The analysis of cine MR images plays an important role in the assessment of cardiac function. Quantitative analysis of cardiac function requires manual tracing of the ventricular contours by an experienced post-processor, which is time-consuming. To reduce the burden on post-processors, semi-automated and automatic algorithms have been developed. Most algorithms have been designed for the segmentation of the left ventricle (LV); however, functional parameters for the right ventricle (RV) are essential for main disease processes such as pulmonary hypertension and congenital heart disease¹.

Most segmentation algorithms applied to the heart fall into two categories: those using training data and those using low-level features, such as intensity and gradients. The main drawback of the algorithms that rely on training data is that the performance degrades with pathological cases². The algorithms that focus on low-level features may converge to an incorrect contour; for example, many experts draw the LV endocardial border around the blood pool, outside the strongest edge³. In this abstract we propose a novel segmentation algorithm for the RV in 4-chamber (4-CH) cardiac images. The new algorithm uses low-level features and incorporates user input to identify some landmarks in the RV in 4-CH cardiac images.

Given a representative cine 4-CH image of the heart, the RV is outlined as follows. First, the image is automatically cropped to include only the chambers of the heart (ventricles and atria). This is accomplished by looking at the variance of the pixels through the cardiac cycle (e.g., across 25 cardiac frames), thresholding the variance image and finding the bounding box of the largest connected component in the variance image. Once the chambers of the heart have been cropped, the post-processor is asked to identify the end-diastolic frame. This is the frame where the RV has the largest area. In the end-diastolic frame, the post-processor has to select four landmarks associated with the RV: the apex, the lateral and medial sides of the tricuspid valve (TV), and the middle of the blood pool. These landmarks are shown in Fig. 1a. Then the post-processor is asked to identify the end-systolic frame. This is the frame where the RV area is the smallest and can be identified because the TV is closed. In the end-systolic frame, the post-processor identifies the TV landmarks (lateral and medial). These landmarks are shown in Fig. 1b. Given the landmarks, the algorithm extrapolates the location of the landmarks throughout the cardiac cycle, as shown in Fig. 2, and performs a 2D segmentation on each frame of the cardiac cycle using a variation of a polar dynamic programming⁴ technique developed by our group. The final step is to smooth the 2D segmentation to ensure temporal smoothness, as shown in Fig. 3.

To evaluate the segmentation performance, we analyzed 175 images coming from 7 different patients (25 frames per patient). Images were acquired using a cine steady-state free-precession pulse sequence (TR = 2.7, 2.8 ms, TE = 1.16, 1.17 ms, acq. matrix = 168 x 192, FOV = 29.8 x 34 cm, slice thickness = 6 mm) in a Siemens 1.5T Aera scanner.

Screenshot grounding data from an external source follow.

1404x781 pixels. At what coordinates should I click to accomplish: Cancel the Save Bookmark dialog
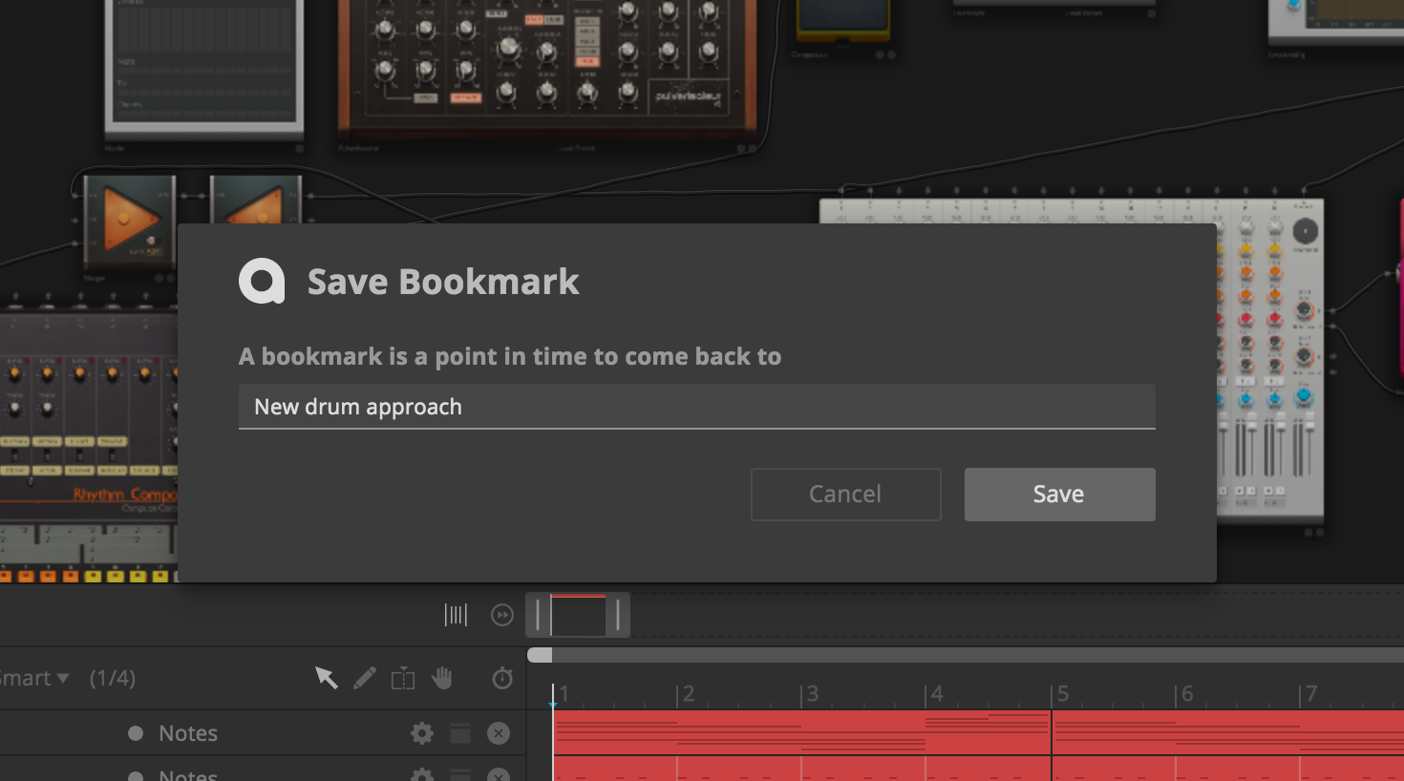click(846, 495)
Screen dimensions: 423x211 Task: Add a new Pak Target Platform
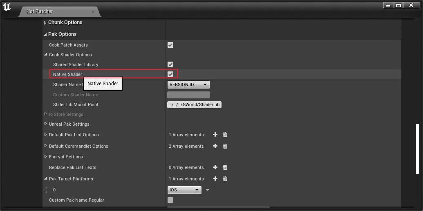coord(215,179)
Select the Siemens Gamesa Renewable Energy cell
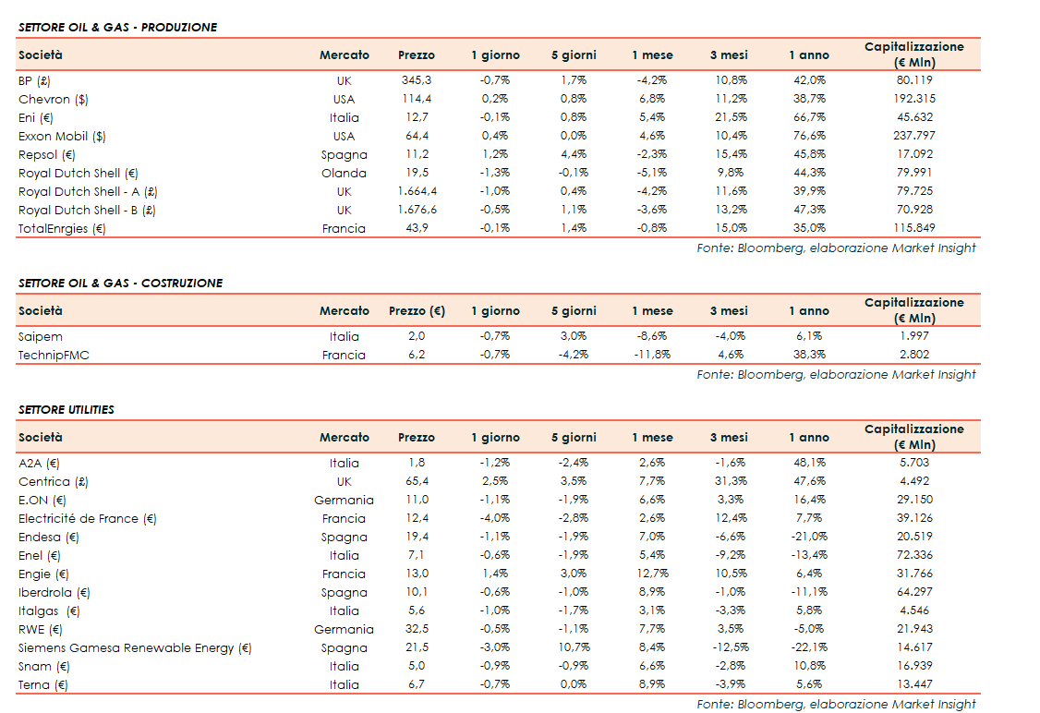The image size is (1040, 713). click(135, 647)
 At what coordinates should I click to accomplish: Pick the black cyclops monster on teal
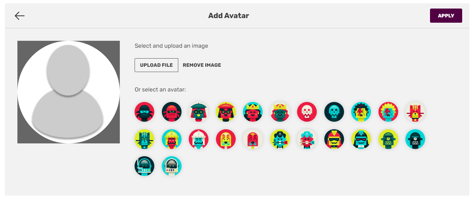coord(415,139)
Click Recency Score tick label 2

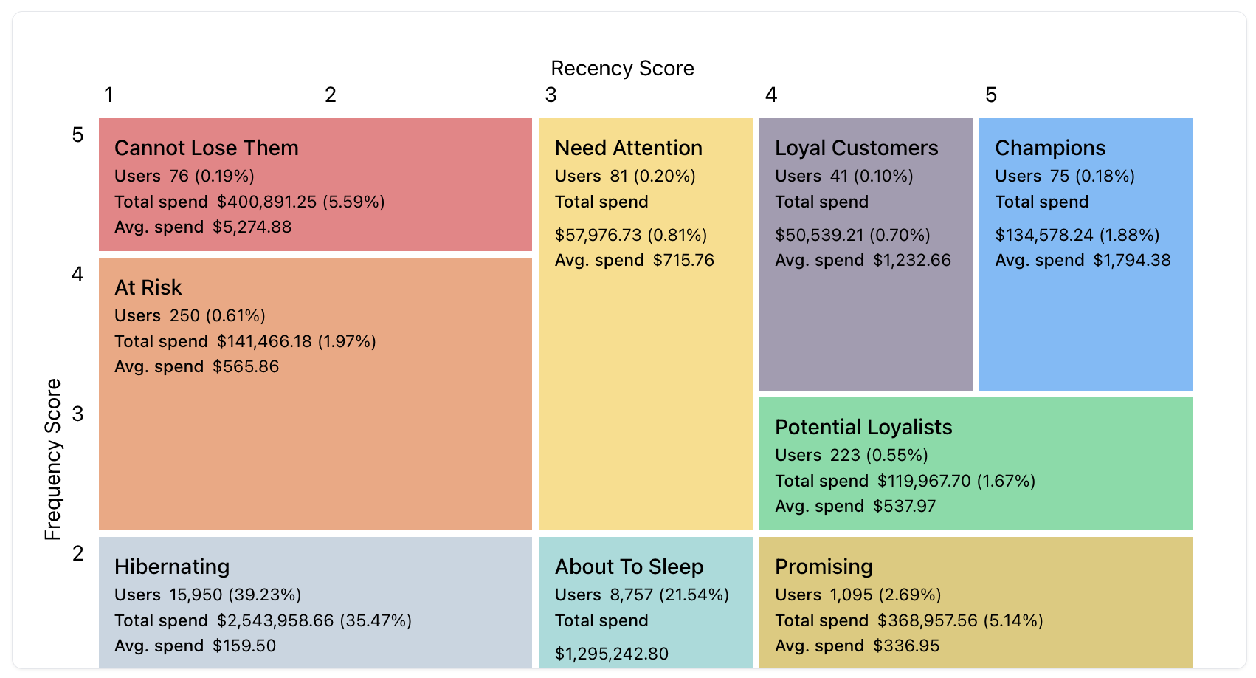pyautogui.click(x=331, y=95)
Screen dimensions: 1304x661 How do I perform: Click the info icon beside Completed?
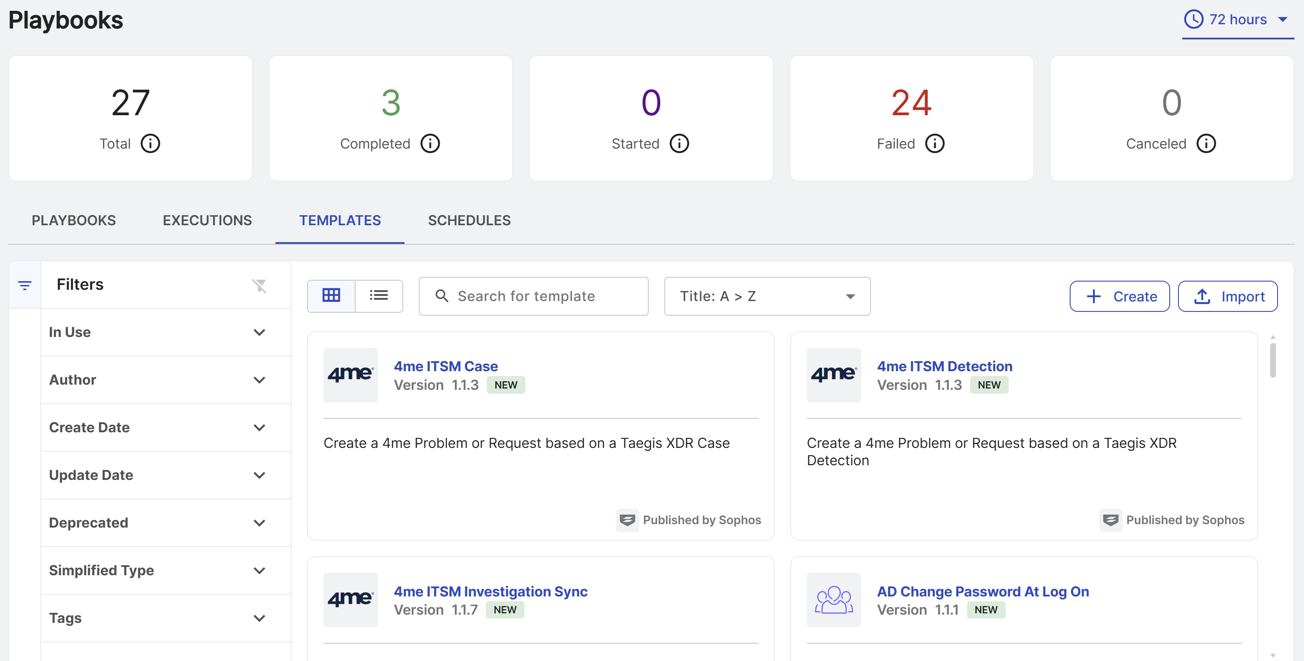pyautogui.click(x=430, y=144)
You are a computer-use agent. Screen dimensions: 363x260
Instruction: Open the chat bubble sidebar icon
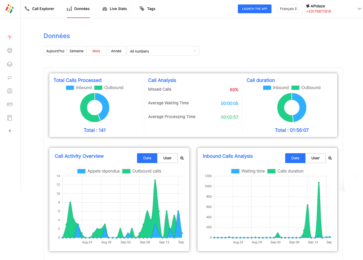[x=10, y=78]
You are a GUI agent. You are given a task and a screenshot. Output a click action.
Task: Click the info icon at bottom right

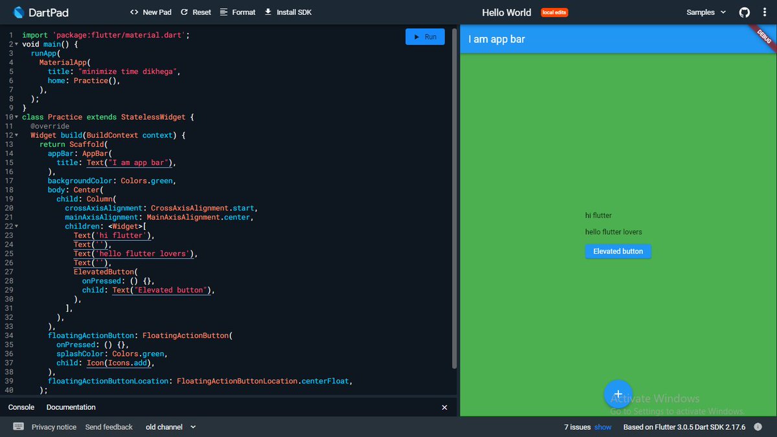click(x=758, y=427)
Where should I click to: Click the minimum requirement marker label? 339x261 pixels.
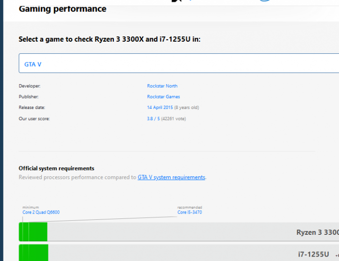click(31, 207)
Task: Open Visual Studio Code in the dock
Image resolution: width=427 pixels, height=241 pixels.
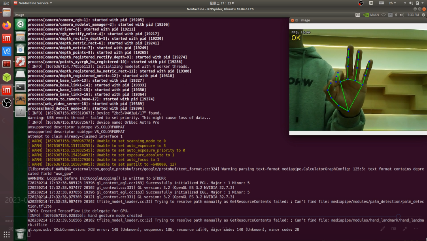Action: tap(6, 51)
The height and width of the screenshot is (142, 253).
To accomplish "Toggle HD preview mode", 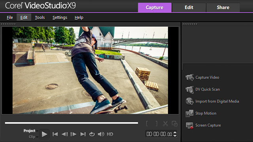I will pos(110,134).
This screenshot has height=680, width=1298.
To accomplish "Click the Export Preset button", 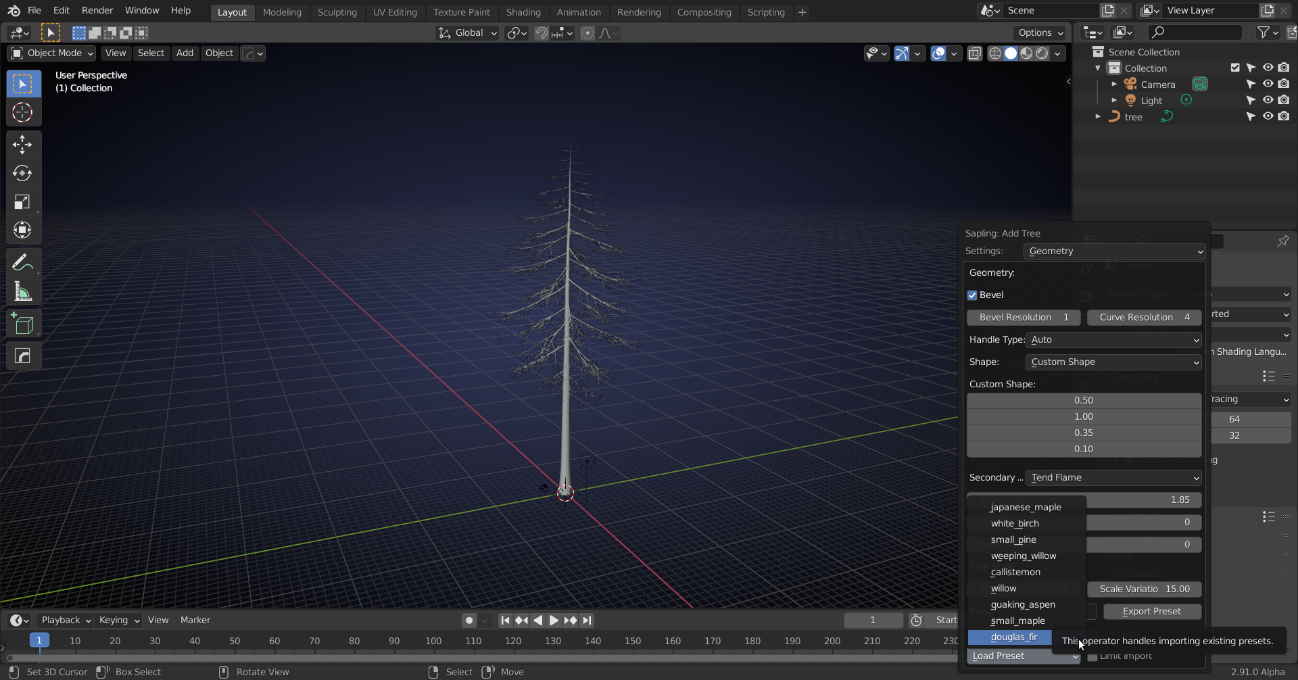I will (1151, 612).

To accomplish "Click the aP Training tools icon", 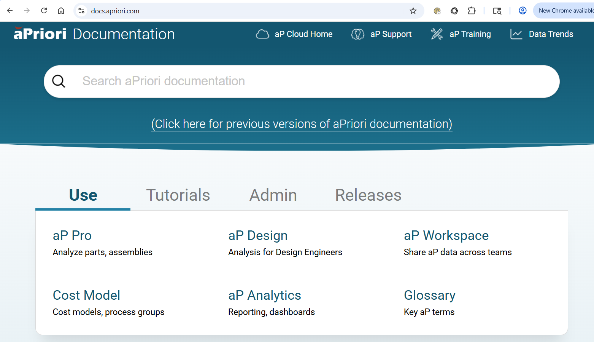I will coord(437,34).
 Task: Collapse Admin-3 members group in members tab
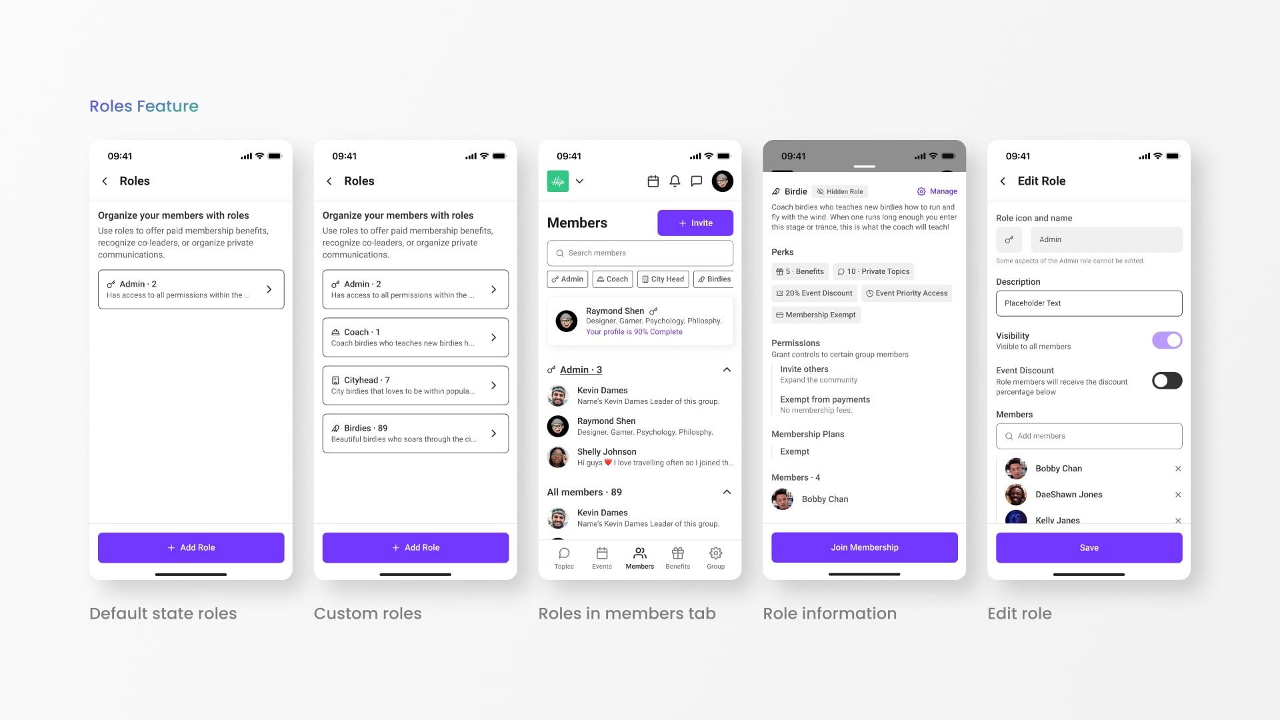tap(725, 369)
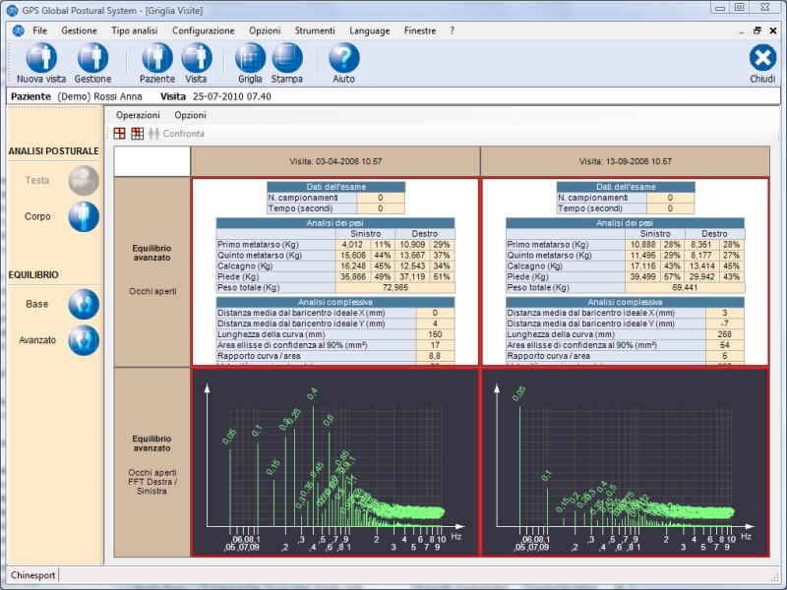The width and height of the screenshot is (787, 590).
Task: Open Aiuto help icon
Action: [x=344, y=58]
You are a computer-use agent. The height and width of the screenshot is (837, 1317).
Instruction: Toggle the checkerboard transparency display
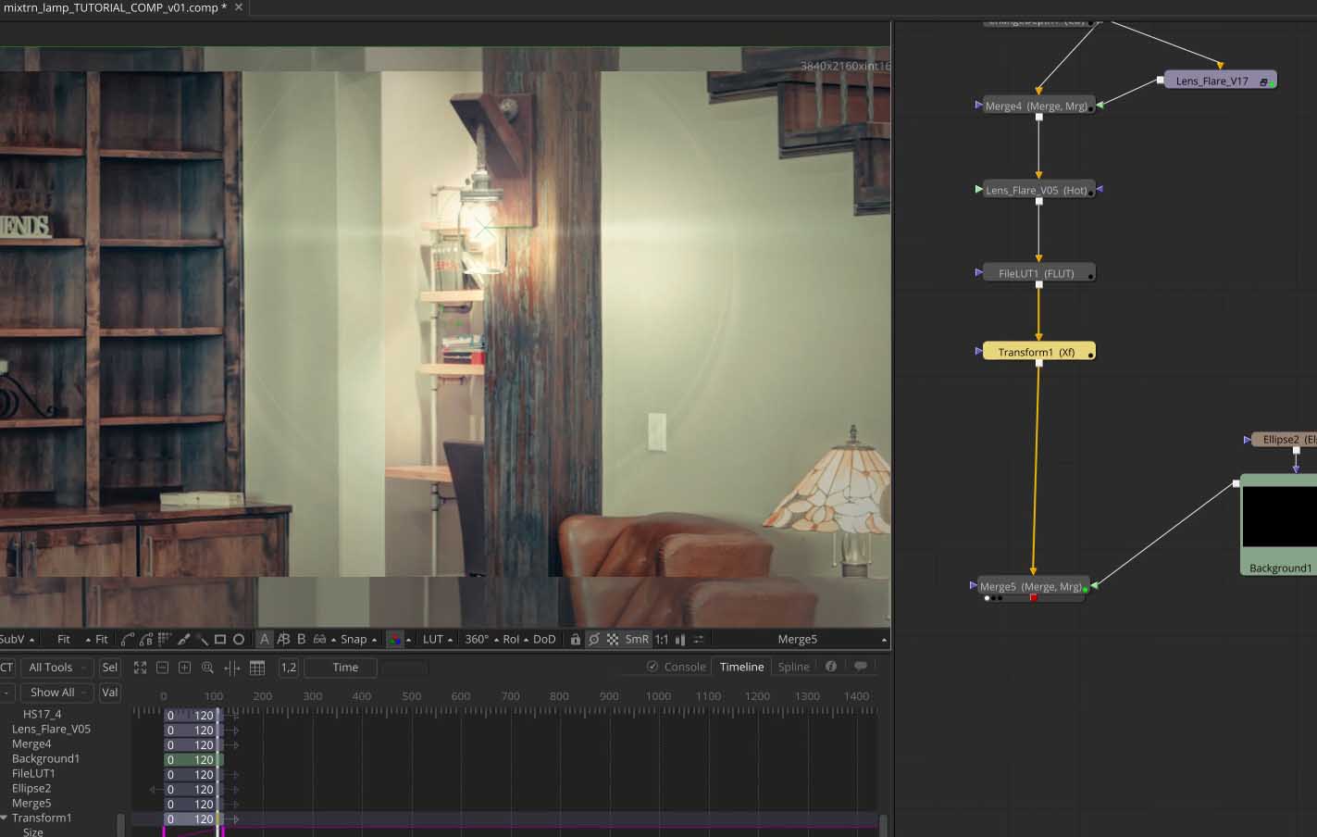click(613, 639)
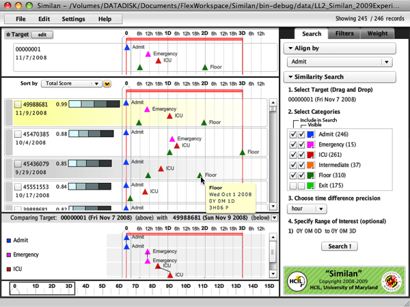
Task: Click the green Floor triangle in record 45470385
Action: click(243, 152)
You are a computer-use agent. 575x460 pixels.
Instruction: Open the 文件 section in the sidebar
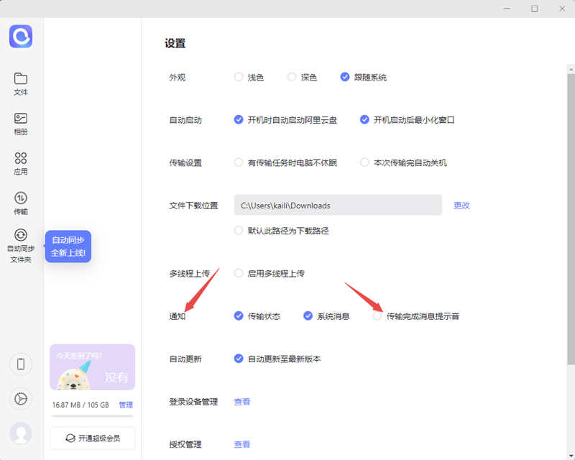21,83
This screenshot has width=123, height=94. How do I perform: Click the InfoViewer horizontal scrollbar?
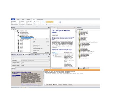[x=63, y=68]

The segmentation algorithm described above was used to outline the RV in the 4-CH cardiac images. The semi-automated segmentation result was compared to the manual tracing of two experienced cardiovascular post-processors or tracers, using the mean and standard deviation of the Dice metric, which is a measure of mutual overlap between ground truth and the segmented region.

The segmentation results for three different patients are shown in Fig. 4. The corresponding Dice metric values (calculated using tracer #1 as the ground truth) are 0.913, 0.887 and 0.905. Fig. 5 shows the Dice metric matrix. The matrix shows the intertracer variability (comparison between tracer #1 and #2) as well as the Dice metric between the semi-automated algorithm and each of the manual tracers. Note that the semi-automated technique is within human variability. Specifically, the mean Dice metric between tracer #1 and the semi-automated technique is larger (i.e. higher overlap) than between tracer #1 and tracer #2. Our technique took on average 2 minutes per patient, as compared to 20 minutes per patient for the tracers.We have developed a semi-automated algorithm that accurately segments RV 4-CH MR images within human variability. The RV segmentation in the 4–CH image can be used to measure the ventricular wall motion in the RV similar to the work done by Nagel et al. for the LV⁵.